With the 20th anniversary of the 9/11 attack just days away, the man accused of being the mastermind behind the plot, Khalid Sheikh Mohammed (KSM), appeared with four other defendants for the first time in over 18 months before at Guantanamo Bay military tribunal. These proceedings have been dragging on for years.
ABC News Senior Investigative Reporter Aaron Katersky has been covering the trial and came on NewsTalk 1370 WCOA this morning. Why has it taken so long to bring KSM to trial?
“Because the whole procedure is a mess I think, Rick, and resembles nothing else in our criminal justice system,” said Katersky. “It was almost designed to fail. And these pre-trial hearings underway at Camp Justice in Guantanamo Bay – which seems like a terrible name – the speed of this has really been something of a farce, which is not something want to say because they’re trying, but there’s really not much happening.”

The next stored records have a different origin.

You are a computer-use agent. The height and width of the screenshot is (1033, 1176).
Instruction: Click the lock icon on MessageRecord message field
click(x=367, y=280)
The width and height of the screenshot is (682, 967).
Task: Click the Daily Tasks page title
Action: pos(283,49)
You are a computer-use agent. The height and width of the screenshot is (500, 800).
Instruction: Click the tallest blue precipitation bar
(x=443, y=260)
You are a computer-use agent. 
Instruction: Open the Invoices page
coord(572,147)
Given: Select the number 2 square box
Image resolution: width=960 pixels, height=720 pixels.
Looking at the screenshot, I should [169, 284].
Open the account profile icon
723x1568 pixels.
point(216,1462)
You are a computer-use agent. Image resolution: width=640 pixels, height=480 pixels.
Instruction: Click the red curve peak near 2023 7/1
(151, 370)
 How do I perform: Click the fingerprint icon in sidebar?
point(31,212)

He continued, “I think these hearings were scheduled with the anniversary of the attacks in mind as if to say that the country is still trying to enact justice for these 9/11 plotters. But this is outside of anything we recognize as law in any other context in our country.”
“What’s really happening is an attempt to put law or the guise of law around something that was fundamentally lawless, right? There was torture, there was secret evidence,” shared Katersky. “This novel process that was really gerrymandered to handle these cases and it’s alien to anything else in our criminal justice system. And at some point, it feels like it’ll all fall apart under the weight of those pressures and the families of victims are left with nothing.”
The reporter has talked with several families who lose loved ones in the terrorist attacks and gotten a variety of viewpoints about the upcoming 20th anniversary of 9/11.
“There’s some who are prepared to carry their loved ones’ pictures and their flags down to the 9/11 memorial and be part of the public tribute. And there are others that stay away. But generally, they say the anxiety starts to build in late August and the kind of the understanding that the date is looming and in this year in particular because there is such a public push with the big round number like 20 years.”
Katersky spoke with Patricia Smith, whose mom, Moira Smith, was the only NYPD female officer to die that day and was the first one to radio in the attack. Her mother died trying to save people out of the towers when they collapsed. Patricia Smith is now 22 years old.
“So she was two when her mom died and really has no active memory of her mom, other than what people have told her, which has been extraordinary,” said Katersky. “But she’s been one of these advocates pushing for this military tribunal to just get on with it. And she says that every year that passes where the people that you can hold responsible, who are still living, every year that that doesn’t happen, it just makes it all the worse.”